The Washington Post: Virginia Ignores Neediest By Obstructing Medicaid Expansion
Virginia Gov. Robert M. McDonnell (R), under attack by his erstwhile conservative allies for having overseen the enactment of a desperately needed tax increase for transportation, is trying to protect his right flank by vowing not to permit any expansion of Medicaid while he is governor. We salute Mr. McDonnell for his guts on the transportation bill, but on Medicaid he is posturing. Even under the most aggressive scenario, the state would not be in a position to expand Medicaid before July 2014 — six months after Mr. McDonnell leaves office. Still, that sluggish pace raises a broader question: Why is Virginia, one of the seven or eight richest states, one of the stingiest in providing health-care coverage for its poorest residents, including the working poor? (3/4).
The Washington Post: C. Everett Koop, The Nation's Doctor
Koop turned his notoriety into influence, undertaking public health campaigns against smoking, domestic violence and preventable accidents. But his main contribution concerned HIV/AIDS. ... Koop was initially ordered by a superior to keep to himself any views on the topic. But Koop maneuvered to produce the "Surgeon General's Report on Acquired Immune Deficiency Syndrome," explicitly detailing the modes of HIV transmission, making clear it could not be spread by casual contact and affirming that "We are fighting a disease, not people" (Michael Gerson, 3/4).
San Francisco Chronicle: Biological-Material Laws Need Refining
It seems like the simplest thing in the world: your cells, tissues and fluids should belong to you. After all, your body belongs to you, doesn't it? It's not that simple. In fact, this question is at the heart of decades' worth of biomedical research. Though we've come a long way from the early days of research done without patient consent, there are still too many gray areas around what patients do know and what they can do with their own bodies' material. In a crucial case that shows just how murky the law is, in April the U.S. Supreme Court will hear arguments on whether Myriad Genetics and the University of Utah Research Foundation have the right to patent two human genes associated with breast and ovarian cancer (3/1).
San Francisco Chronicle: Baby's Cure Marks Milestone In AIDS War
The tantalizing and long-sought dream of an AIDS cure appears to have arrived. The almost unkillable virus, which until now could be suppressed but not eradicated, was snuffed out in a Mississippi infant infected at birth by a mother who tested positive for AIDS. The results come loaded with caveats and conditions and are tied to just one case. But the result is hugely important because 330,000 infections per year occur worldwide at childbirth, when a mother transmits the virus to a newborn (3/4).

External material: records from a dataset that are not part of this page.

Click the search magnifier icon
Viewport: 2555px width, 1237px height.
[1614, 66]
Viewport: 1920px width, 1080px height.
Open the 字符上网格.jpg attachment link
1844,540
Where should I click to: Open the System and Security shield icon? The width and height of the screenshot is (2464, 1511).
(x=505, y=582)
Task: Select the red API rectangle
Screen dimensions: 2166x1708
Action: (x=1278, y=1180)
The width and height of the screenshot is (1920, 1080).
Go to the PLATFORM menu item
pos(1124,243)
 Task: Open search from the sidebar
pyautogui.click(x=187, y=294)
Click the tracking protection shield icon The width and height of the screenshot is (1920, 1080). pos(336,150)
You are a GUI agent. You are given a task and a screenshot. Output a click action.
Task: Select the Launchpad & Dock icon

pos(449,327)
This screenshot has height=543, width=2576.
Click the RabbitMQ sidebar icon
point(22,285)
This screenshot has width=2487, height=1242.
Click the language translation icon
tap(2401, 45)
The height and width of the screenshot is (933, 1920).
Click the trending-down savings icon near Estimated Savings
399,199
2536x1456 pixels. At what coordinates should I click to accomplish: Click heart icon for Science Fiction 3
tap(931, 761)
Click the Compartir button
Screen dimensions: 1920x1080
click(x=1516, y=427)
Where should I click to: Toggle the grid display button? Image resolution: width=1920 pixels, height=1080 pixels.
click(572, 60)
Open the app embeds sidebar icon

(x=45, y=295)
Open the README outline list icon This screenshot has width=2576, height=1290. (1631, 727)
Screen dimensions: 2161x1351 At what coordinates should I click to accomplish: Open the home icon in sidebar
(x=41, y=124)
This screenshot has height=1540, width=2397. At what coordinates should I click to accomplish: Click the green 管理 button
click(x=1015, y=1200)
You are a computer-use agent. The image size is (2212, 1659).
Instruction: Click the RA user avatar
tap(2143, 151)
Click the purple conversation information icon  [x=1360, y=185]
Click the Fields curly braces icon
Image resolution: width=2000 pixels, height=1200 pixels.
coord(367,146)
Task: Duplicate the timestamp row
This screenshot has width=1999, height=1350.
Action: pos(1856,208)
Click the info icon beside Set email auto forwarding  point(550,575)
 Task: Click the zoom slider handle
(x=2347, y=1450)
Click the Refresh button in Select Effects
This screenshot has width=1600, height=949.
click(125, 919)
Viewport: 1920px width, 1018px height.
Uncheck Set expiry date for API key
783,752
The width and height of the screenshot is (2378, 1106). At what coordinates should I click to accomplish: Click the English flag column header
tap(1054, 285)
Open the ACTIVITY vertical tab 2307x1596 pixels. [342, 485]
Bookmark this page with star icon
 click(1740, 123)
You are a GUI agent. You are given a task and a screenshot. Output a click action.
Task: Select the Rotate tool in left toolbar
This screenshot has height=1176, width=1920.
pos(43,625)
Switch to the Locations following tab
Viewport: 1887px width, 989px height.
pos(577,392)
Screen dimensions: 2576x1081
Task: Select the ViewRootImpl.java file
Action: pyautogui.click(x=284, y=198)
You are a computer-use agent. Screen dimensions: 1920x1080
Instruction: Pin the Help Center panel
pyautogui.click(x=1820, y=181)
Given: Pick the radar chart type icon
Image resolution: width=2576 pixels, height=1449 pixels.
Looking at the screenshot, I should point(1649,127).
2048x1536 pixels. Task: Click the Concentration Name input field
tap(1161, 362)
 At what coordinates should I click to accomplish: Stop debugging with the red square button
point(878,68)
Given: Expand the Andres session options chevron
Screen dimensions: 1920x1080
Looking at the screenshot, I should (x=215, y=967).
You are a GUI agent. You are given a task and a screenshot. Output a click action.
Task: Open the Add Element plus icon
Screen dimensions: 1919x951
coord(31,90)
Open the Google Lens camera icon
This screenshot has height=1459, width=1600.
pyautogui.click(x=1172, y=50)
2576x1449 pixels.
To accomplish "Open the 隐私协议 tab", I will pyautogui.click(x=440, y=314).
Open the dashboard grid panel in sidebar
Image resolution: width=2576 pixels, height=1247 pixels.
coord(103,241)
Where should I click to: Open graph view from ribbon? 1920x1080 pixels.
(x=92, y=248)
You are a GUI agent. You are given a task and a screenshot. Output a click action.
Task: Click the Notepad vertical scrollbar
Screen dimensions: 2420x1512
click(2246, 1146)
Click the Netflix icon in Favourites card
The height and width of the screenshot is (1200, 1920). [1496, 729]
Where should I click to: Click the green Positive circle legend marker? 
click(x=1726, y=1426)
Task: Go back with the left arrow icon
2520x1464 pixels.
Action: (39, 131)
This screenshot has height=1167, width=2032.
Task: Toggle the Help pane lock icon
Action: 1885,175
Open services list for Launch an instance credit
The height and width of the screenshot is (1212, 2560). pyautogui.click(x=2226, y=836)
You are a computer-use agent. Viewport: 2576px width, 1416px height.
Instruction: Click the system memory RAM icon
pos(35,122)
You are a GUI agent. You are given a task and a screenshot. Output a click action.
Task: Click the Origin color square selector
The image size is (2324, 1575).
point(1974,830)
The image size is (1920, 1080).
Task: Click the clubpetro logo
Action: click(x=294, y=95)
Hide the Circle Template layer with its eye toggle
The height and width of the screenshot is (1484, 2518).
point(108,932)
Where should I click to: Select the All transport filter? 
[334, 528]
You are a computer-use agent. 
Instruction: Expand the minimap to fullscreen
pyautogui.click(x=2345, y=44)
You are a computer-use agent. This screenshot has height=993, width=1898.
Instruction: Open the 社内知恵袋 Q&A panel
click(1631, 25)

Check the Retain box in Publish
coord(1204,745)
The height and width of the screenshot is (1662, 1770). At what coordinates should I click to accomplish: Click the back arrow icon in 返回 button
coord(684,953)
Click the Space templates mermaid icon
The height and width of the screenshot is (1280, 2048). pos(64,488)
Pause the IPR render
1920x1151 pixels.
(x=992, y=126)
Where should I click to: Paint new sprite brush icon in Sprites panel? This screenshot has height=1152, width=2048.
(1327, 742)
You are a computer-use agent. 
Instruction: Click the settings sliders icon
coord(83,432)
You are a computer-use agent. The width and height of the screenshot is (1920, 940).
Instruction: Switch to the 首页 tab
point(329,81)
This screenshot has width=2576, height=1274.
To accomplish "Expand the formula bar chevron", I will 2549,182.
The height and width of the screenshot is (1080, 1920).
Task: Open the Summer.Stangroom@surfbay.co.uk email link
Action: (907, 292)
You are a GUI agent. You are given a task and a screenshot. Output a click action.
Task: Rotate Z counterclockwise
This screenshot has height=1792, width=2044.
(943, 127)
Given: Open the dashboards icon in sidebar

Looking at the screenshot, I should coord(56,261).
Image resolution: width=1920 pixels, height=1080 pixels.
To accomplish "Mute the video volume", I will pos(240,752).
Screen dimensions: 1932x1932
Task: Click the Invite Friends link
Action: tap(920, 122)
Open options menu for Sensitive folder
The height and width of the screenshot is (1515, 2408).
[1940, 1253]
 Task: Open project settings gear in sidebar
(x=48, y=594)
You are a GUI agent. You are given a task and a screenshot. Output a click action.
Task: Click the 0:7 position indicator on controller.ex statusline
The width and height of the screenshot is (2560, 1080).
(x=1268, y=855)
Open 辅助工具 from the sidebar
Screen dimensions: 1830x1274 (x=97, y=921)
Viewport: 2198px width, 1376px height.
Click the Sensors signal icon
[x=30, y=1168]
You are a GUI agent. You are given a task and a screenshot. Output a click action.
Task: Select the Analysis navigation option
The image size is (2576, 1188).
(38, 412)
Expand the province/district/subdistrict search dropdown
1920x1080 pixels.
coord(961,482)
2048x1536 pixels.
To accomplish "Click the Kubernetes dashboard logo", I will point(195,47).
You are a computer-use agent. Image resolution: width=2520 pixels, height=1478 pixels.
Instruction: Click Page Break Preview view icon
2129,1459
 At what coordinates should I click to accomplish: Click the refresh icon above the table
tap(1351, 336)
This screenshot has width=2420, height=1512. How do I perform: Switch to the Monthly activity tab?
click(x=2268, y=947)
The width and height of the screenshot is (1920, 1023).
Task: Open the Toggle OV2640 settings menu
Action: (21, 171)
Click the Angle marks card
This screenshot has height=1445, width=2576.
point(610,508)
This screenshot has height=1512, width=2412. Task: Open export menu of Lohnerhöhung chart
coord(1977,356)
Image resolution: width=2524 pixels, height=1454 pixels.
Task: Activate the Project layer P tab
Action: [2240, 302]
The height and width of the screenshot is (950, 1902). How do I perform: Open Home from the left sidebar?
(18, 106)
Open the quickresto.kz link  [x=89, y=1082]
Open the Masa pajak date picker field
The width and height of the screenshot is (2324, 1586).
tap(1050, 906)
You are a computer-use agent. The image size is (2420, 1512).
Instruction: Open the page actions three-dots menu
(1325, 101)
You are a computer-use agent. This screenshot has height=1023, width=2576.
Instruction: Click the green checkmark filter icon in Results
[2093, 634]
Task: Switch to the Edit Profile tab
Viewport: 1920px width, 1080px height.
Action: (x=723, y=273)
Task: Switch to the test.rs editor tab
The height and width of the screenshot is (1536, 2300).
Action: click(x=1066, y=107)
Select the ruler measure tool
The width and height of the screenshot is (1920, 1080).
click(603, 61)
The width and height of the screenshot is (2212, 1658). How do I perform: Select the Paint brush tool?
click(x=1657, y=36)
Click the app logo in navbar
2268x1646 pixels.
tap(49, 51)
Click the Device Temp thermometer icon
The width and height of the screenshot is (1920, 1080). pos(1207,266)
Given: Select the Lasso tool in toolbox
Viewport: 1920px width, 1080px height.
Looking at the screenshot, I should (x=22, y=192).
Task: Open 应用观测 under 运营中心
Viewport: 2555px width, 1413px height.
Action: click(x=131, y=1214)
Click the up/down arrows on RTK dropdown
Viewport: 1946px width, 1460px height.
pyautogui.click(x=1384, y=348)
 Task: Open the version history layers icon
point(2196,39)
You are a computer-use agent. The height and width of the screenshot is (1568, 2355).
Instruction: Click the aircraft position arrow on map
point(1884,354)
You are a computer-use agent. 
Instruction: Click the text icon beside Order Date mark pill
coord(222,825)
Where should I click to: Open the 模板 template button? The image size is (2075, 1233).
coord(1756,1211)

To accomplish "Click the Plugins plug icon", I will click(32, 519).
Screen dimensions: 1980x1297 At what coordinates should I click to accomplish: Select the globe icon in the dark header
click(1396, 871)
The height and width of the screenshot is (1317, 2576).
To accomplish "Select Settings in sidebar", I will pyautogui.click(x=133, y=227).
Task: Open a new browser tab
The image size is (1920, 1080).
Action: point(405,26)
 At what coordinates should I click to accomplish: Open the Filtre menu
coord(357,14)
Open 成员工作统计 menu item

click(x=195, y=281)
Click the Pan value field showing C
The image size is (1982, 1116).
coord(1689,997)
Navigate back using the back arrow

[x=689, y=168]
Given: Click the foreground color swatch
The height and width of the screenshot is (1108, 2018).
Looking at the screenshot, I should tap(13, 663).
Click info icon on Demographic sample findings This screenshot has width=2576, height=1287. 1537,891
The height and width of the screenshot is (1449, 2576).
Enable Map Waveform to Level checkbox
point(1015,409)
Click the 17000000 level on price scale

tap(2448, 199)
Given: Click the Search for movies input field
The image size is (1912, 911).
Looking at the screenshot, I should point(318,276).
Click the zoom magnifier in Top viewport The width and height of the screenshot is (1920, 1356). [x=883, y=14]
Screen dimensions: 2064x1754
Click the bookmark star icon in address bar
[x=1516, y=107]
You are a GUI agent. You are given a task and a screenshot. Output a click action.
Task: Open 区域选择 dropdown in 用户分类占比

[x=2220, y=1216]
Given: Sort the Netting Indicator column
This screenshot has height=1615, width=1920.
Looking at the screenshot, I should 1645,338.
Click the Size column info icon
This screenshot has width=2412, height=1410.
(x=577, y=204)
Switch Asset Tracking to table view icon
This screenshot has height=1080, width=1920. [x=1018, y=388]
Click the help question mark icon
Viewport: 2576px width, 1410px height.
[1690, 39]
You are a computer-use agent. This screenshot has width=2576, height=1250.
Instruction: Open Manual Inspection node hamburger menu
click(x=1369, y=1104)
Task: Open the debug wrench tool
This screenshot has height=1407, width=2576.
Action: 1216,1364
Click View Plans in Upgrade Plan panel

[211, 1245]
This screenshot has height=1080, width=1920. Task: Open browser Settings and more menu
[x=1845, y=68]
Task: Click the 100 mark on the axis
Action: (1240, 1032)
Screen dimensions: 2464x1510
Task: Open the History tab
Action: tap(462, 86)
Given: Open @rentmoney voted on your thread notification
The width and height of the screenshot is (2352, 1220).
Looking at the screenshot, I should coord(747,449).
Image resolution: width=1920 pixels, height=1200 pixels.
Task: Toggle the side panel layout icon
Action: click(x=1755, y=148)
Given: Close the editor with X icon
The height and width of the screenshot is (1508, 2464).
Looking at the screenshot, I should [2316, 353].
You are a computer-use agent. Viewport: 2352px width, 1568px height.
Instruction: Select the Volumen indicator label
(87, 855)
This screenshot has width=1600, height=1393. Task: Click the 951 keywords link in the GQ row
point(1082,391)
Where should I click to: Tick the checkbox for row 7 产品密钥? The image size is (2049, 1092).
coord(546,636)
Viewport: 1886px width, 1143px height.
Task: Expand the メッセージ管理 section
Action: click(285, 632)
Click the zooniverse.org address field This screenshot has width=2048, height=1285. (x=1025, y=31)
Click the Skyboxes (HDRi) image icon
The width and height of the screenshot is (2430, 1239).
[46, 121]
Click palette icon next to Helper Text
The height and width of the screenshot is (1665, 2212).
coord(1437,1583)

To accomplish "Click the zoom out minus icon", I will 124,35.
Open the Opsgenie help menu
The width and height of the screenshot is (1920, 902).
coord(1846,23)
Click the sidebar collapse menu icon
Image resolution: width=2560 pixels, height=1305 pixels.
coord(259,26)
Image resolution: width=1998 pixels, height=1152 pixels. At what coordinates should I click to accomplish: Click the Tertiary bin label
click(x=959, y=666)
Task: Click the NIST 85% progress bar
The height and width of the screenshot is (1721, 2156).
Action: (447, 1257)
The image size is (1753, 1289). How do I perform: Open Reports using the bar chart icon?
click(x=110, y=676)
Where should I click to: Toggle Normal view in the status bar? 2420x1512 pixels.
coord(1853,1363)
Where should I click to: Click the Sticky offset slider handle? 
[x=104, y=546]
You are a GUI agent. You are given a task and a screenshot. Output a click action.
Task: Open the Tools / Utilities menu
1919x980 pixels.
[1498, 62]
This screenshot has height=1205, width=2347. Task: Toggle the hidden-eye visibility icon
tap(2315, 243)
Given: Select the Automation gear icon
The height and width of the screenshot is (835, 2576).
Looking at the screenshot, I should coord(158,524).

San Jose Mercury News: Children's Health: California's Shift From Healthy Families To Medi-Cal May Harm Kids
Protecting the health of California's children is an ongoing priority, even as we deal with state budget deficits and realignment of government spending. As a cost-saving measure, state policymakers are moving 875,000 children who were receiving health coverage through the California Healthy Families Program to the Medi-Cal program. We are concerned that the state has not done all the necessary planning to ensure children's ongoing access to health care services. State and federal lawmakers have already expressed serious apprehensions about this transition and have urged the state to move slowly and cautiously to protect children's health (Shelly Kessler and Anne Wilson, 3/4).